--- start of Quoted text ---

|U.S. Job Growth Higher in December,|
Unemployment still 5%. But will weak
demand from overseas be exacerbated
by a stronger dollar?
Upward revisions for October and November reinforced the labor market strength in December, producing an average growth of 284,000 over the last three months, up from an average of 221,000 per month for the full year 2015.
Economists Underestimated December Growth. A Reuters survey of economists released an hour before the BLS data showed an average expected growth figure of approximately 200,000 new jobs.
With the upward revisions in the prior two months, that number was way off. Reuters should probably stop publishing predictions that will be contradicted within an hour. (How useful are they, really? To users and to those involved in the exercise?)
The U.S. "Misery Index" Is a Tiny 5.4 percent. We should be so happy. The unemployment rate in December was 5.0 percent for the third month in a row as inflation remains low– the November Consumer Price Index for all Urban Consumers (CPI-U) rose only 0.4 percentage point, seasonally adjusted, compared with November 2014.
Industry Detail. Professional and business services added 73,000 jobs in December, with nearly half the gain from growth in temporary help services, which rose 34,000. In 2015, employment in professional and business services increased by an average of 50,000 per month, not much below the 59,000-a-month figure in the strong year 2014.
Construction showed strong job growth for the third consecutive month. Health care also continued to add jobs in December and showed an even stronger year in 2015 than the year before. Employment in food services and drinking places increased by 37,000 in December, another bright spot.
Motion picture and sound recording industries added 15,000 jobs in December, offsetting a decline
in the previous month. Employment rose among couriers and messengers. Other sectors changed little.
Labor Market. Among people who were neither working nor looking for work in December, 1.8 million were classified as marginally attached to the labor force, down from 2.3 million a year earlier. The number of discouraged workers, a subset of the "marginally attached" who believed that no jobs were available for them, was 663,000 in December, little different from a year earlier.

--- end of Quoted text ---

Quote the jobs report word for word, starting with "Motion picture and" and going on through "from a year earlier.". The data after this point has nothing to do with the jobs report.

--- start of Provided data ---

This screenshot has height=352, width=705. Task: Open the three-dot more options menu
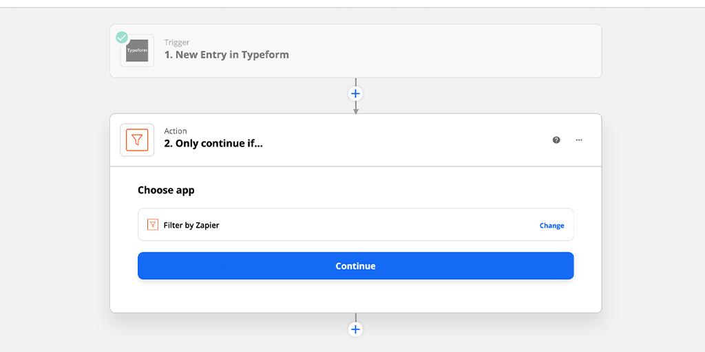(x=579, y=140)
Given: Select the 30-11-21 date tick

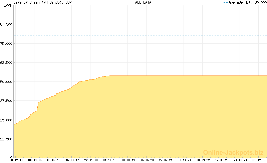Looking at the screenshot, I should (185, 160).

--- end of Provided data ---

**Solution for this task**
Motion picture and sound recording industries added 15,000 jobs in December, offsetting a decline
in the previous month. Employment rose among couriers and messengers. Other sectors changed little.
Labor Market. Among people who were neither working nor looking for work in December, 1.8 million were classified as marginally attached to the labor force, down from 2.3 million a year earlier. The number of discouraged workers, a subset of the "marginally attached" who believed that no jobs were available for them, was 663,000 in December, little different from a year earlier.